Driving the news: The Senate Finance Committee is set to grill the industry over its role in rising drug prices, and at the same time, the Trump administration is weighing a seismic shift in how these companies get paid.
Between the lines: PBMs don't have many enthusiastic allies.
- Many Americans are unaware of what they do, and pharmacists aren't shy about voicing their hatred of the consolidating industry.
- The pharmaceutical industry has painted PBMs as public enemy No. 1, a lobbying strategy that has won over Congress and many state legislatures.
The biggest threat for PBMs is the Trump administration's proposal to eliminate drug rebates in Medicare and Medicaid, instead routing those savings to patients at the pharmacy counter.

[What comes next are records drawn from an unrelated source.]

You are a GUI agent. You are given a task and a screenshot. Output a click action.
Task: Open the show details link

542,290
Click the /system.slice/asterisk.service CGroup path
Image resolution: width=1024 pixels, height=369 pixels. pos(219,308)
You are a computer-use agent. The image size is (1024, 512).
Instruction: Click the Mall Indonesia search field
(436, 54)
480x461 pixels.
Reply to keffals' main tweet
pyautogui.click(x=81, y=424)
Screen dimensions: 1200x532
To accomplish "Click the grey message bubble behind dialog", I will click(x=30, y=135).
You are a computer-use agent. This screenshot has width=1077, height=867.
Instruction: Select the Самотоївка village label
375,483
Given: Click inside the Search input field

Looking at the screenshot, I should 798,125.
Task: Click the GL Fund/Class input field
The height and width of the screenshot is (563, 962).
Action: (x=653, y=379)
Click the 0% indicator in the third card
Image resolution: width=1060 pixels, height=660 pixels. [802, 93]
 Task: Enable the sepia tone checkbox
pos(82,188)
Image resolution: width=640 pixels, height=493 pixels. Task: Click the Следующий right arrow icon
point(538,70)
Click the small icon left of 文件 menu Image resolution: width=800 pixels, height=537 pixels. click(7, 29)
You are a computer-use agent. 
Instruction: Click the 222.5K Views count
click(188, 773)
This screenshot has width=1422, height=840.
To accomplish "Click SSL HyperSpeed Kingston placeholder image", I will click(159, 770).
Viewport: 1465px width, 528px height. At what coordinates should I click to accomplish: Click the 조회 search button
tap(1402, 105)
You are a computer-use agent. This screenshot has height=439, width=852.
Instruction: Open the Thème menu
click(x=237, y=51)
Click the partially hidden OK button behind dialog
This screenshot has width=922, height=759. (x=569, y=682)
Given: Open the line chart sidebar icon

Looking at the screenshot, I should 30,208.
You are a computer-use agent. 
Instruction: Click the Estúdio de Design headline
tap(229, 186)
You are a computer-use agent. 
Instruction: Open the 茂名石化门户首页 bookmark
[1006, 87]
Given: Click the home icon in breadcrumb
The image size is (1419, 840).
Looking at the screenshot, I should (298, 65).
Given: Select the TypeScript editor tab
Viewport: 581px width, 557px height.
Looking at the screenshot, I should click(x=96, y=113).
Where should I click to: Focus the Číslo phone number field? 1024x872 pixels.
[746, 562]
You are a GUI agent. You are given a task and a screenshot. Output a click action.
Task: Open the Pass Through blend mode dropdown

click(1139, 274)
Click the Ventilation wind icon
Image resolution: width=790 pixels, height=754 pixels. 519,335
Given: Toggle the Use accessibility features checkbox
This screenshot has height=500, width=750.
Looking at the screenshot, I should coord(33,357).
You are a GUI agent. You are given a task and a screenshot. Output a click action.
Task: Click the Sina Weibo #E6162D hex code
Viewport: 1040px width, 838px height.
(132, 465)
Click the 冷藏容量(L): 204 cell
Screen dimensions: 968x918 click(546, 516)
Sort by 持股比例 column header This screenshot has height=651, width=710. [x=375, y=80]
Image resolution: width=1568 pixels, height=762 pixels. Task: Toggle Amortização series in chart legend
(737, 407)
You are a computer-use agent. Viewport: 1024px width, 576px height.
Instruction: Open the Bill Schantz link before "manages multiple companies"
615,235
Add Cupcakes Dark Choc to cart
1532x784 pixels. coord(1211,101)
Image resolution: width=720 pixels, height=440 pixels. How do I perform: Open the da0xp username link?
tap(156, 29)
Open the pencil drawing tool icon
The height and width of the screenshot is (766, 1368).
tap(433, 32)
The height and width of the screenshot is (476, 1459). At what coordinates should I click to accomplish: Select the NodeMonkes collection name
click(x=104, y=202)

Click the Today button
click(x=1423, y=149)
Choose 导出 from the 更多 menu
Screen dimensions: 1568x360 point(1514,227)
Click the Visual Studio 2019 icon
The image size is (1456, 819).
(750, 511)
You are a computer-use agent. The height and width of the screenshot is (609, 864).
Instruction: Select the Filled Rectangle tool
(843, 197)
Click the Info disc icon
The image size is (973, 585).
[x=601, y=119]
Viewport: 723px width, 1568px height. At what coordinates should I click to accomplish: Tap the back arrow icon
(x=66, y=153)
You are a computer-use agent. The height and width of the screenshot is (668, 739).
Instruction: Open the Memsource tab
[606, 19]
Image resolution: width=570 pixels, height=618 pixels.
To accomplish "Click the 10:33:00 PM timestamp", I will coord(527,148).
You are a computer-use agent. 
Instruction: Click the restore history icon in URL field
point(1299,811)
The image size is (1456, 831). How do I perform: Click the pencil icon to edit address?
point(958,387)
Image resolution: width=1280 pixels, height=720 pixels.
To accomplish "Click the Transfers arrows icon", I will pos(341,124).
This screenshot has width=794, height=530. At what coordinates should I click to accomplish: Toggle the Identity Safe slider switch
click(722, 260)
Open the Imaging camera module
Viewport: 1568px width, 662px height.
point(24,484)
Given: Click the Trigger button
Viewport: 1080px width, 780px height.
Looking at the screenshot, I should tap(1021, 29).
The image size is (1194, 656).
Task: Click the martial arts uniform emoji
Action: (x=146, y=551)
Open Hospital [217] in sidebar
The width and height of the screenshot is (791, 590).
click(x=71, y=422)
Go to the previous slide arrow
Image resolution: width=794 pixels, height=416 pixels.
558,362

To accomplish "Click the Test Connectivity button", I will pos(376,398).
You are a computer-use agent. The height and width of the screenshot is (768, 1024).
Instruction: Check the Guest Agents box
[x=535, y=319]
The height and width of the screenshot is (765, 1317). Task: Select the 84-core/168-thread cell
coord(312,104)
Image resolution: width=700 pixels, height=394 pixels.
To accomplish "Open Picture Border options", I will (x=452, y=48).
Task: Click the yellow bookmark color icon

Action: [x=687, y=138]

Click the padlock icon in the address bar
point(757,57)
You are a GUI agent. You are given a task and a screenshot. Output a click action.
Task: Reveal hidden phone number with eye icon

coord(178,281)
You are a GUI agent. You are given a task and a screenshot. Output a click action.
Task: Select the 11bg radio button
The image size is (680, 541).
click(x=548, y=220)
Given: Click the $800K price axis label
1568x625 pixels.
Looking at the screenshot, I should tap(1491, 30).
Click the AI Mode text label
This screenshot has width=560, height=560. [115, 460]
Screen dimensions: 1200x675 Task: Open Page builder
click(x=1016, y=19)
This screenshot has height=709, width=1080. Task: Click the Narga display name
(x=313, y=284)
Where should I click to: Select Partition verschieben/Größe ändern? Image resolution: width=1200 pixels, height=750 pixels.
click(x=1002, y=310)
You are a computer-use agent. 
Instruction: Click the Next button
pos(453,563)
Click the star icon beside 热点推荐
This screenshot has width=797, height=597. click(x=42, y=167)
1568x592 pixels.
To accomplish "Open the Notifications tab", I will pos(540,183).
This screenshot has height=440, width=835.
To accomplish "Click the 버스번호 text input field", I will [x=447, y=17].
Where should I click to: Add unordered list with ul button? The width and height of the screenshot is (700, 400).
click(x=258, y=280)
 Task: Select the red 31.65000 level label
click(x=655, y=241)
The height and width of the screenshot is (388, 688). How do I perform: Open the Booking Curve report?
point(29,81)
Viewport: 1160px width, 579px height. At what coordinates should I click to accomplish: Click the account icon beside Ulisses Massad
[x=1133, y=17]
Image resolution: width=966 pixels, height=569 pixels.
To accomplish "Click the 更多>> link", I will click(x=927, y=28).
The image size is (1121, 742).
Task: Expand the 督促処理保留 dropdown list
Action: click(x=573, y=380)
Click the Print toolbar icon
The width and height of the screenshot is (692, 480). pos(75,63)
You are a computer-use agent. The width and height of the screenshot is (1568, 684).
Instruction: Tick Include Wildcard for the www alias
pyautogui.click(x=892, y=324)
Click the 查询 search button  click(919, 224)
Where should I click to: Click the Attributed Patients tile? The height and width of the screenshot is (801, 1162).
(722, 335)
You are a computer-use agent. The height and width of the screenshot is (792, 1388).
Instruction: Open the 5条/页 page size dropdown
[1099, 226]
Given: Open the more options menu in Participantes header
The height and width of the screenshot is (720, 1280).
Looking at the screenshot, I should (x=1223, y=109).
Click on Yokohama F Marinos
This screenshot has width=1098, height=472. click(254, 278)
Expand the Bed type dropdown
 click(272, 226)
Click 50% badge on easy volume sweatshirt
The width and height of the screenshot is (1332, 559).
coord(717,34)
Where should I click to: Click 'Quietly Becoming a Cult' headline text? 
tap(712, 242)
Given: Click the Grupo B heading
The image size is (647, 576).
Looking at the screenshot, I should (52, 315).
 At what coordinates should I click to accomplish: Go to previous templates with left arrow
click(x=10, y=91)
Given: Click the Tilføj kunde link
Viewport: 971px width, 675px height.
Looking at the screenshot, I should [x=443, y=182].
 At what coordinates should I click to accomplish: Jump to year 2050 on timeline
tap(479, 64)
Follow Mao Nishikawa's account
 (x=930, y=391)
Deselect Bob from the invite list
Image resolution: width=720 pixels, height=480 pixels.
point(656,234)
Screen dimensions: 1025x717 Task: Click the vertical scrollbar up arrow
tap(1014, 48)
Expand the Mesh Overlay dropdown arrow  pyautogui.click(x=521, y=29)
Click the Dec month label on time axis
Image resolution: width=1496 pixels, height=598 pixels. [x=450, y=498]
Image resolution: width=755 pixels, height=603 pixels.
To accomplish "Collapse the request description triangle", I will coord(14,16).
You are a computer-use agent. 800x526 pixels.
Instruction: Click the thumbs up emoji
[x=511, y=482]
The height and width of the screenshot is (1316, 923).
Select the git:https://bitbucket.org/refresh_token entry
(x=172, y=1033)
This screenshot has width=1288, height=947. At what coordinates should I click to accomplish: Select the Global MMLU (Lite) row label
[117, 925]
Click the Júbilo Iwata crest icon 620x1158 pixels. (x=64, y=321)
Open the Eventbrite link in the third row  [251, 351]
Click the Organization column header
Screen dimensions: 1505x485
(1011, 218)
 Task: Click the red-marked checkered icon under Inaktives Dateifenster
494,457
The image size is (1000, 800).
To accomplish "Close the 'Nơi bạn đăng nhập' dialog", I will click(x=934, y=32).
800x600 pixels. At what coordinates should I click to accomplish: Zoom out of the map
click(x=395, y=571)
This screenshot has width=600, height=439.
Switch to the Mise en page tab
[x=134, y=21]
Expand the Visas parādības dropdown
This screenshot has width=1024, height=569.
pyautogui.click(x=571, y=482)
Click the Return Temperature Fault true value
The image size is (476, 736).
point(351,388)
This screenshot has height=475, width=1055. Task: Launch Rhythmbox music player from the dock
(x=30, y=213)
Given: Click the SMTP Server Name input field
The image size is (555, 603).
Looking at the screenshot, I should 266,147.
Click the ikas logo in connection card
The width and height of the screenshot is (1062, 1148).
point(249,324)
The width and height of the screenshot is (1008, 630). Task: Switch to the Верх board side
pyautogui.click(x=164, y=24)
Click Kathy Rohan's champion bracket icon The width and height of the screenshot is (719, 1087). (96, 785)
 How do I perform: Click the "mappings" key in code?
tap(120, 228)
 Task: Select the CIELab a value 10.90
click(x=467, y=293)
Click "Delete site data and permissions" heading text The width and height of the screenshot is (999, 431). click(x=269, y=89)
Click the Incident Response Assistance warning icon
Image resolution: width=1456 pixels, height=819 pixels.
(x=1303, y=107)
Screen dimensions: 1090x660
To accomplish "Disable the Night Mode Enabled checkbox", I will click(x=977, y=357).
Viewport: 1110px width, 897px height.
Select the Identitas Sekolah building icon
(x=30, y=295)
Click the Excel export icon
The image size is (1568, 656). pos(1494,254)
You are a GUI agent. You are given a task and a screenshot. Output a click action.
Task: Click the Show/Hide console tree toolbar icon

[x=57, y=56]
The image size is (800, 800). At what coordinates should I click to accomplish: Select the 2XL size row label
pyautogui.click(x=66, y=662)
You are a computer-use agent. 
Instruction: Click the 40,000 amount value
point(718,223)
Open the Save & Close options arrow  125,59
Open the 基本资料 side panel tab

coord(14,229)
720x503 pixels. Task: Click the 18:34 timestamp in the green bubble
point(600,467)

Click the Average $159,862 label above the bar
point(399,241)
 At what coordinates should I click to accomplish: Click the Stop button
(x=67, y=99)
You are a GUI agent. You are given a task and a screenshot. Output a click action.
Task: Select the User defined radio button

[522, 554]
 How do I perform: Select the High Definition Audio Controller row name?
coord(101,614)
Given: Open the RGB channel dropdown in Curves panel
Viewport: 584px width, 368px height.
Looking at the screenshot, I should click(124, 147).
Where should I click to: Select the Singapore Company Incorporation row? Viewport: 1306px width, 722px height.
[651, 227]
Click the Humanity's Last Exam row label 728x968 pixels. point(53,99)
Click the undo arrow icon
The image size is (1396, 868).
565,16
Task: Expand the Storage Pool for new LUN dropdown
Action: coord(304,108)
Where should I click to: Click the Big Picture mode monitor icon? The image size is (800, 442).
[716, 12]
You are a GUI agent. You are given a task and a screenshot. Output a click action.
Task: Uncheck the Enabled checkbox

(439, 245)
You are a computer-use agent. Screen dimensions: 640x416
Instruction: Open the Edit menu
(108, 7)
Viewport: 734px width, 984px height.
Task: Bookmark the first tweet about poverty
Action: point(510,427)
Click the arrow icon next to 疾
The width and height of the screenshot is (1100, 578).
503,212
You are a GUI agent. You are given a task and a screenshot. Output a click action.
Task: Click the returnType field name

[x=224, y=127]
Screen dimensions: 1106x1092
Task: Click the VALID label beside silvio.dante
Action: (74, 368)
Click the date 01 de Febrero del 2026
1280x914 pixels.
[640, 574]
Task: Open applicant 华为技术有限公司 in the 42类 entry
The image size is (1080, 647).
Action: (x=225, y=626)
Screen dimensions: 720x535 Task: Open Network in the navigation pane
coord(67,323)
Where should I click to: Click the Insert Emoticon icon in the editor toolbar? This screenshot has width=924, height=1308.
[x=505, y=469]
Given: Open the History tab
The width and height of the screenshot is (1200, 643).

What they're saying: Independent experts are giving sober forecasts for the proposal. It wouldn't be a drug pricing panacea, they say, and it could make everything more expensive.
- Experts at the Medicare Payment Advisory Commission and the Pew Charitable Trusts both wrote the current system has warped incentives, but the proposed regulation "is unlikely to reduce drug prices" and would create new windfalls for drugmakers.
- Axing rebates would raise costs for state Medicaid programs and wouldn't help Medicaid patients who already have low or no copays for their drugs, wrote Edwin Park of George Washington University's Health Policy Institute.
- Actuaries said the proposed January 1, 2020, start date is a logistical nightmare — but that was written before Medicare said it would create a 2-year transition to temper industry's losses.
The bottom line: PBMs are getting hammered. The next few months will dictate how their businesses — and patients' costs — will change, and how much of that change will happen before the 2020 election.